##### Selected excerpt #####

Q2: From your experience, what advice would you give an aspiring writer about how they should go about self-editing their work in the first instance?

A2: The first draft often holds the magic that makes the manuscript sparkle but it’s usually in rough form and needs tidying up and strengthening.

But how does an author know when they’re ready to receive feedback, and what to change without losing that original sparkle? Usually when they can no longer see the wood for the trees, suspect they know what revisions are needed but require professional input (ie. not from a friend or relative!) and then an awareness of how to go about making effective revisions.

Receiving feedback can be nerve-wracking but once an author gets used to the process and trusts the feedback – where an editor resonates with what the author already knows deep down – it can even be an enjoyable process.

A common mistake is to rush to make revisions as soon as the author’s  received feedback. Let the power of knowing what you want to change build in your mind after a while of mulling things over, you should probably then begin making those revisions. Also, take what an editor says and build on that and make it more than what they’ve suggested. That is when an author ‘owns’ their revisions and makes a real dent in their writing rather than surface revisions.

Q3: In your opinion, what challenges do unpublished writers face in their dream of becoming published?

A3: 2011 is the ‘year for debut writers’ so says The Bookseller, so new writers should feel full of optimism.

I think the challenge is to not lose hope – they’ll hear from agents and editors all the time that it’s harder than ever to get published, which can be true – it’s hard! However, if you have a fantastic story with the ‘X’ factor and it’s polished and ready to go then an author should make it, and if not with that MS then with the next.

Having trawled through the slush pile at Penguin for many years the standard of new writing and submissions is extremely low so I believe it’s easy to shine if the author is professional and takes it upon himself to produce the best book possible.

Positive thinking and perseverance is the key. So many (talented) writers give up if their first MS doesn’t get anywhere whereas all writing is essential to the road to being published, no effort is wasted. Put it aside and move on to the next if you hit that wall. The author should always consider whether their book is the best to launch their career or can they do better? If your first book dies then the struggle of getting booksellers to take on the second book, however much the publisher pushes it, is the curve-ball to watch out for.

##### Data to process #####

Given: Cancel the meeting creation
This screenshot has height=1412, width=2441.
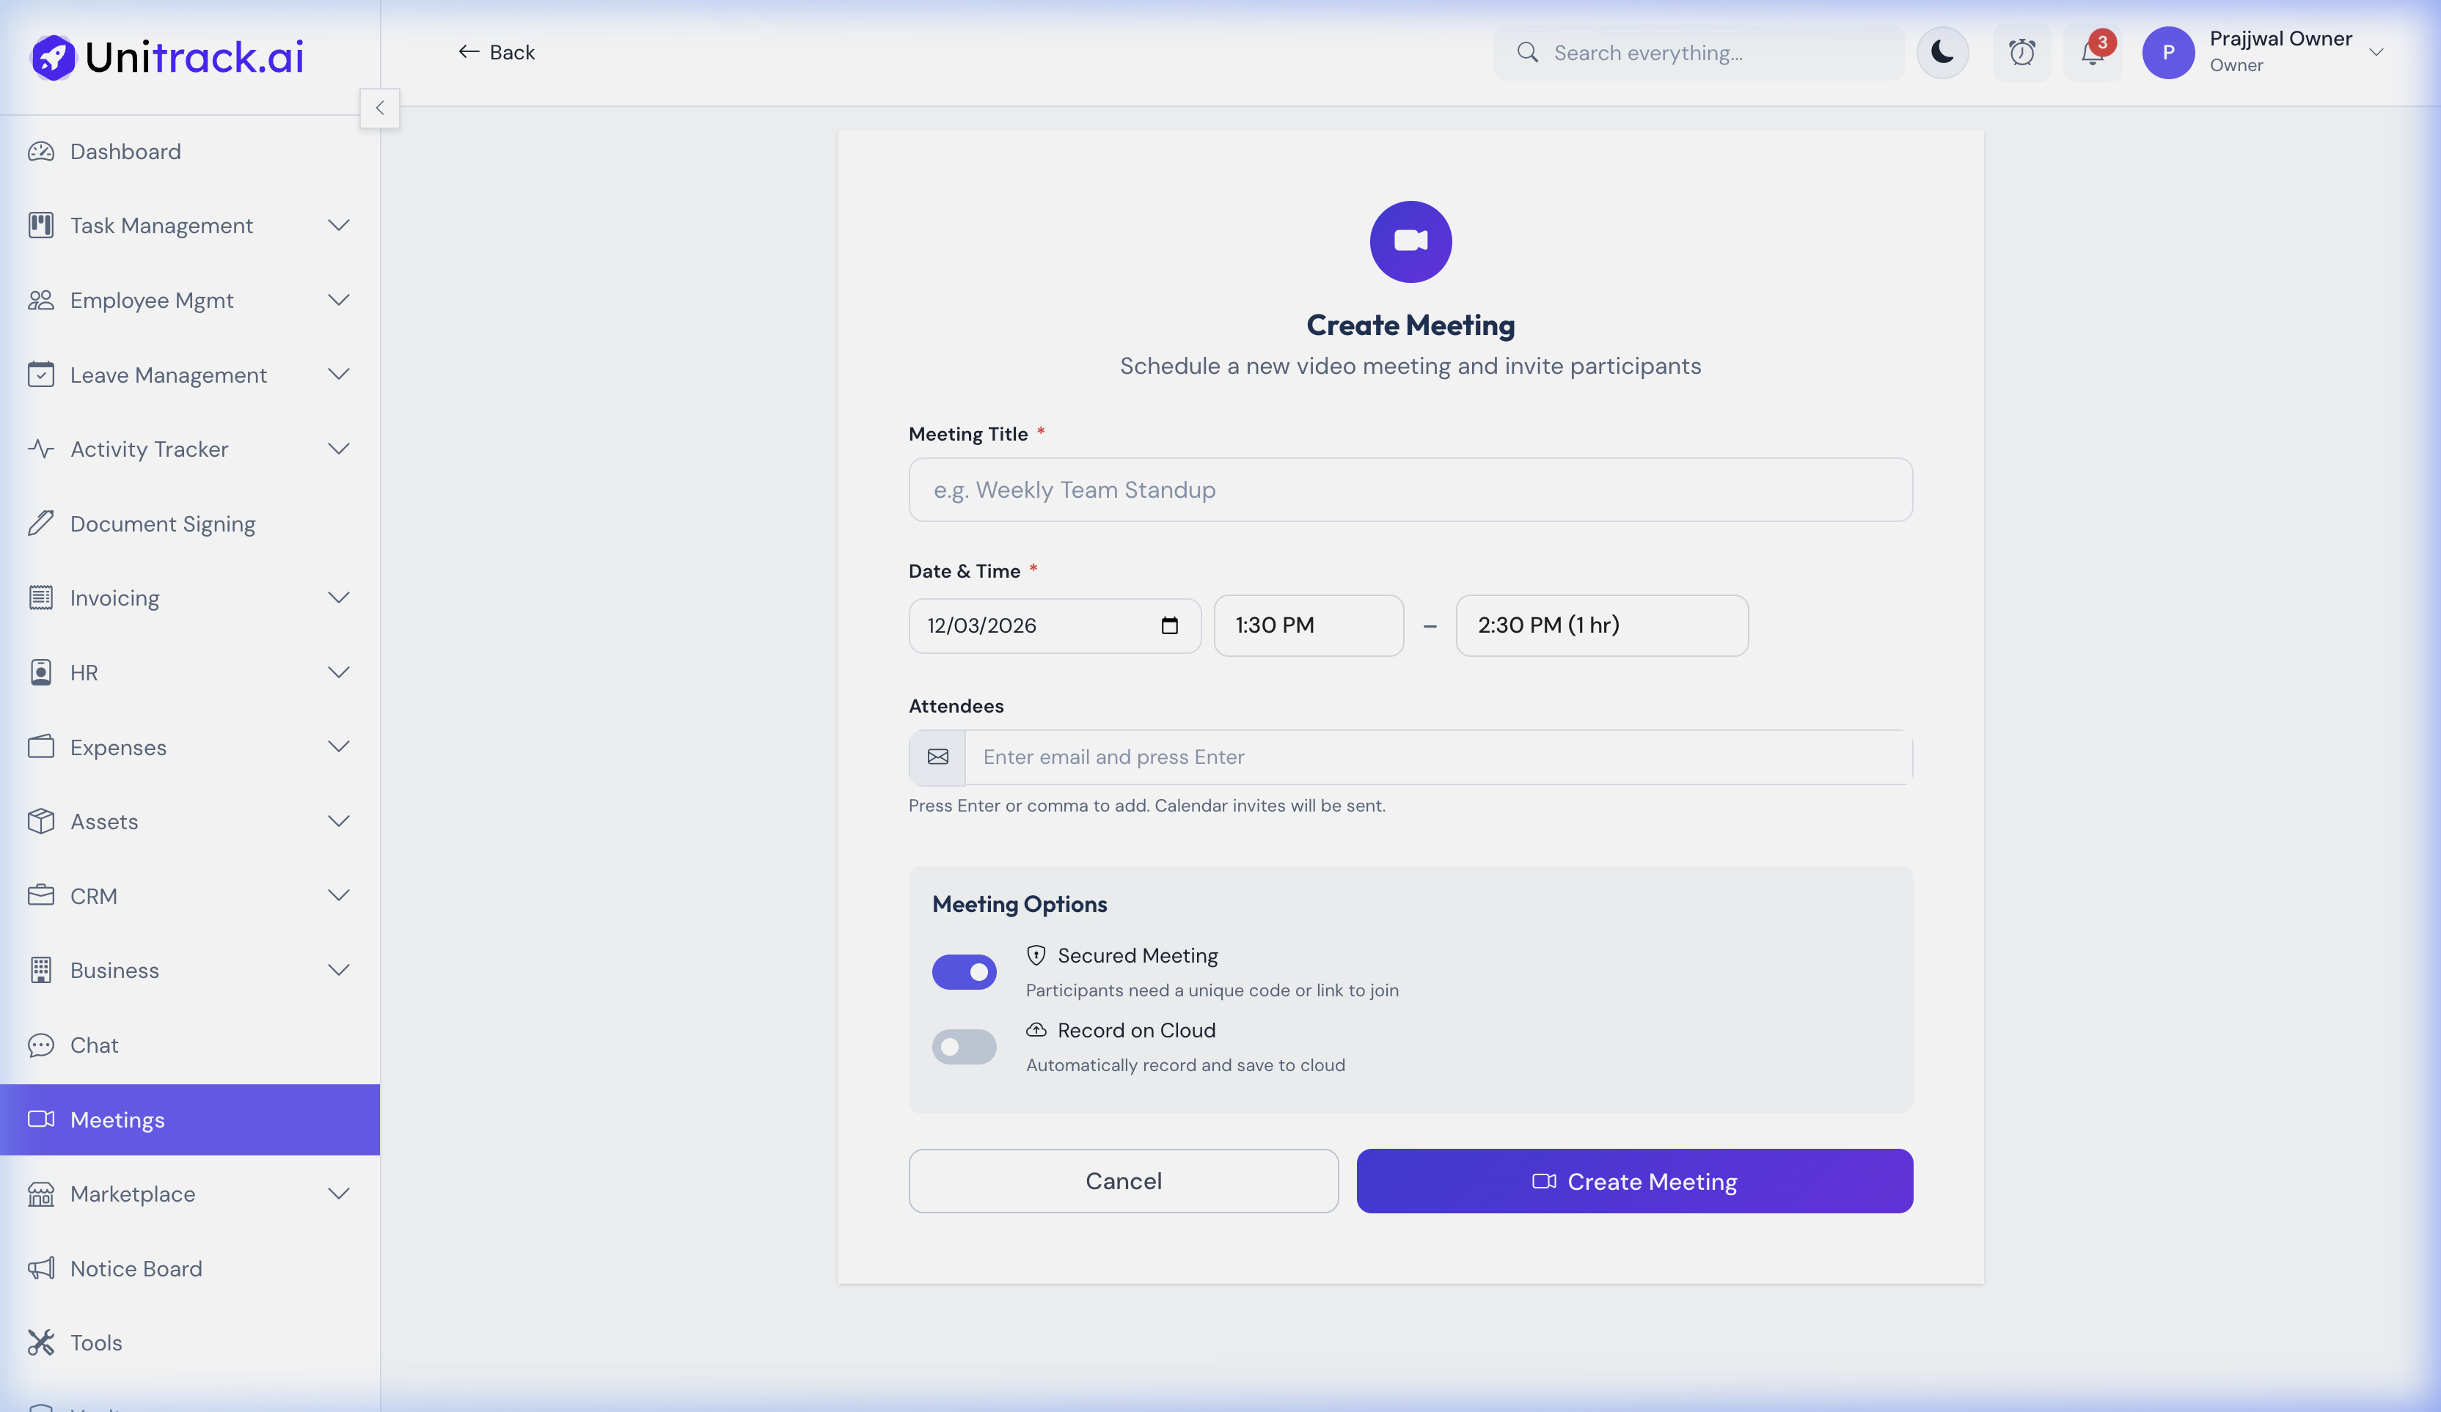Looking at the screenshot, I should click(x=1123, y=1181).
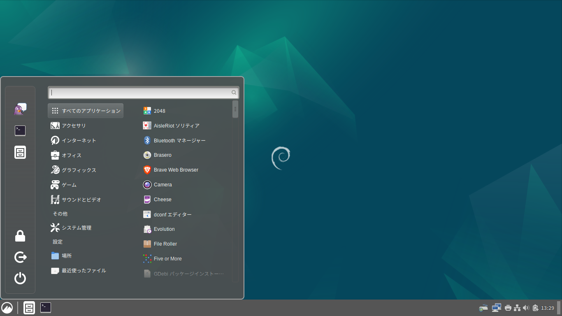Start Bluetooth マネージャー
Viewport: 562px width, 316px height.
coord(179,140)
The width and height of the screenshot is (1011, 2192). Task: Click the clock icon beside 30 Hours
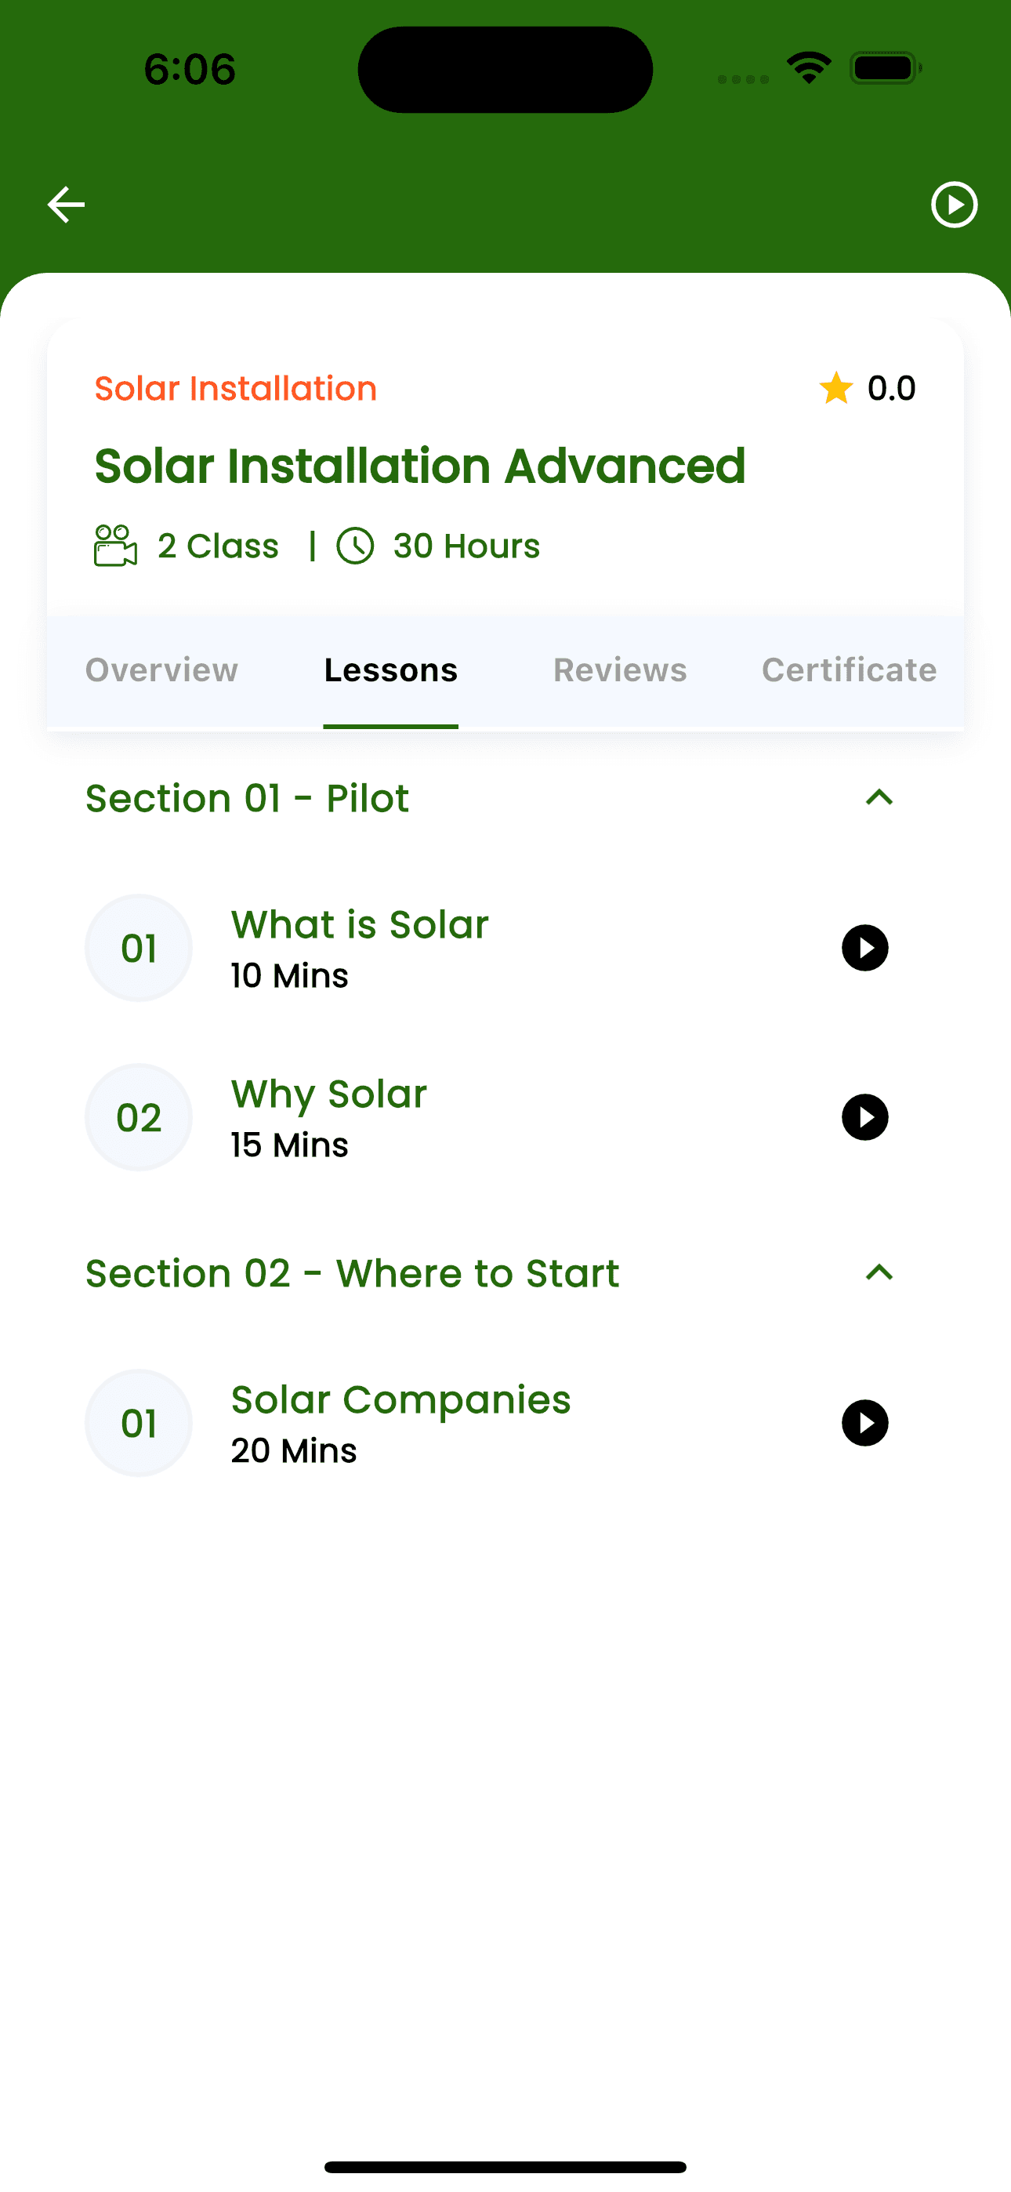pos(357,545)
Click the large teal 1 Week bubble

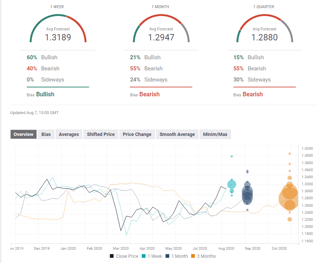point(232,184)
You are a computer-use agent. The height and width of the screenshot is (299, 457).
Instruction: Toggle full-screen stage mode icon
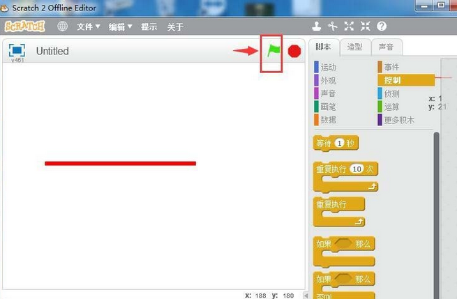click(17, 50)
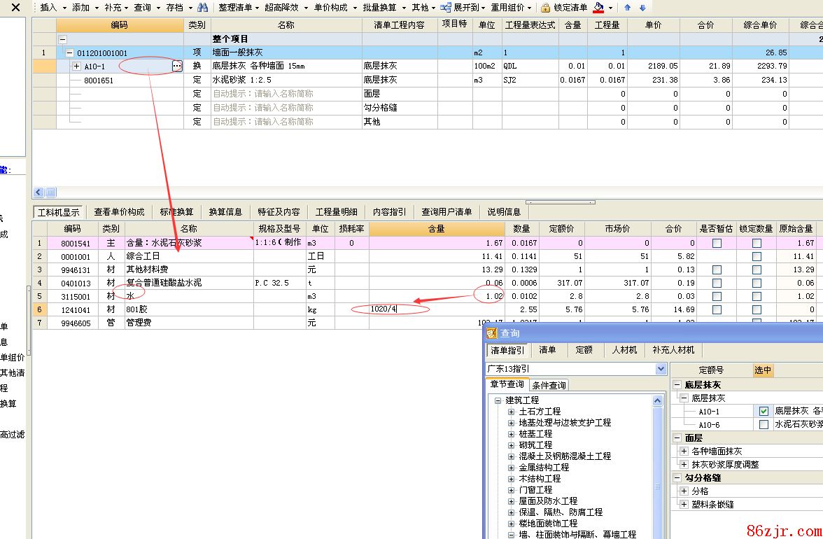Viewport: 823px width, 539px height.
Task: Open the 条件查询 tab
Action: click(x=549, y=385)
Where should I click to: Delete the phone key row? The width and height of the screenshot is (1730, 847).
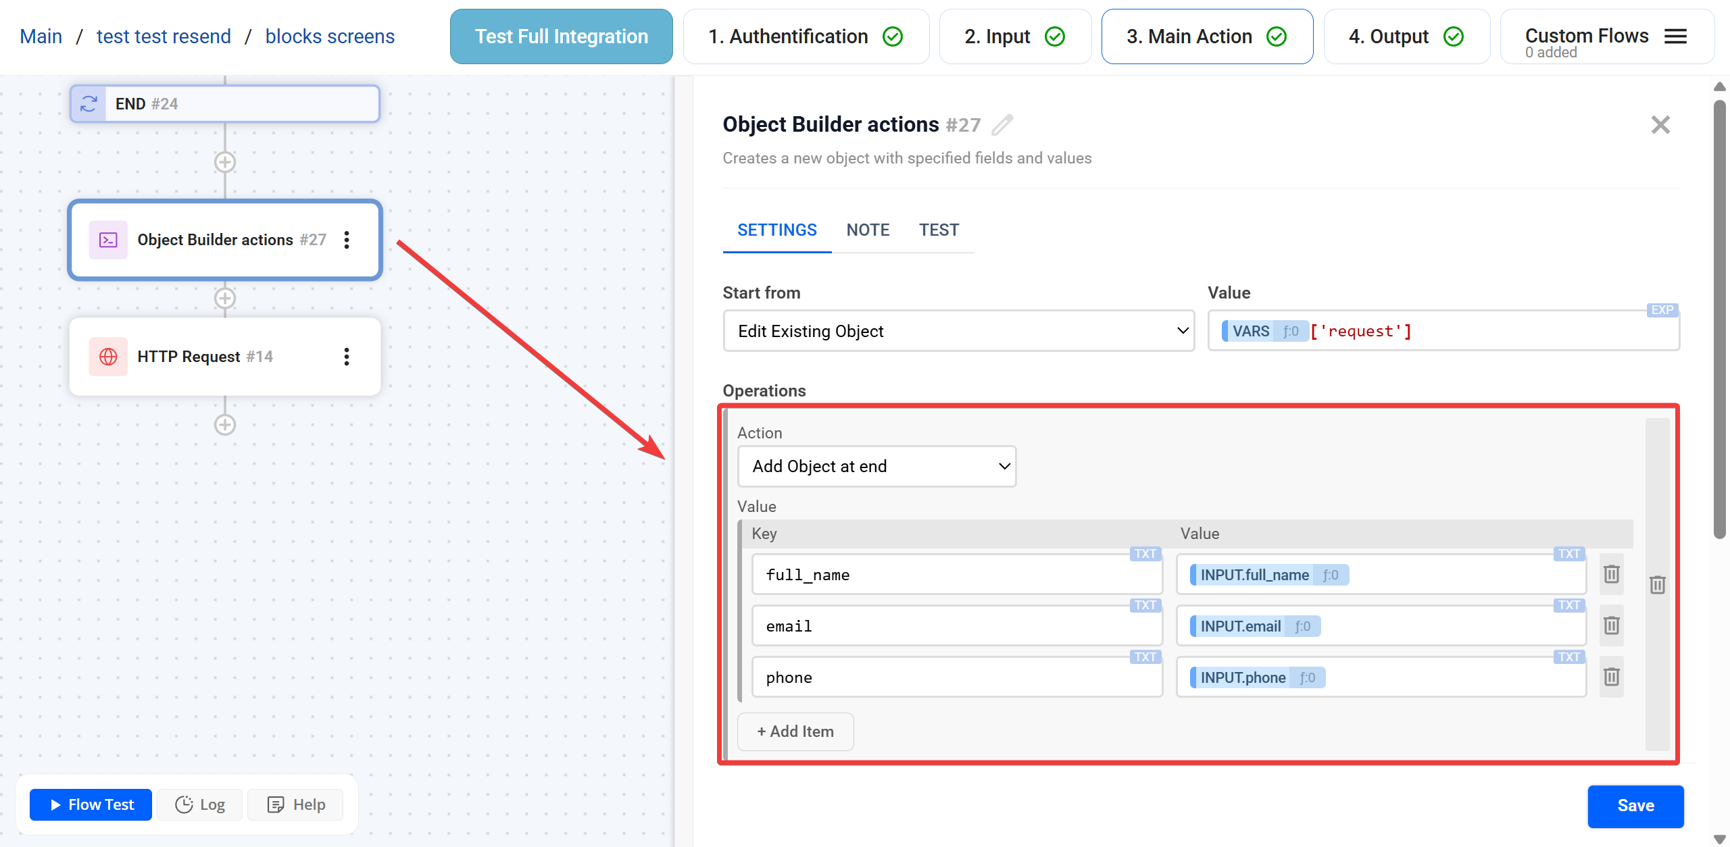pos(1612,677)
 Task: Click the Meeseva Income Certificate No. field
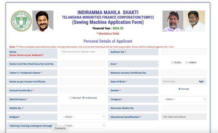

#####

• What you will do:
A - In the publishing interview, what does The Bookseller call 2011?
B - Copy the listing word for word, starting at the line containing "Where should I" and ending with the last line of the listing. Leave out the pictures.

• Expected outputs:
A - The 'year for debut writers'.

B -
Where should I click to: Delete the phone key row? The width and height of the screenshot is (1730, 847).
pos(1612,677)
 Task: Click the Meeseva Income Certificate No. field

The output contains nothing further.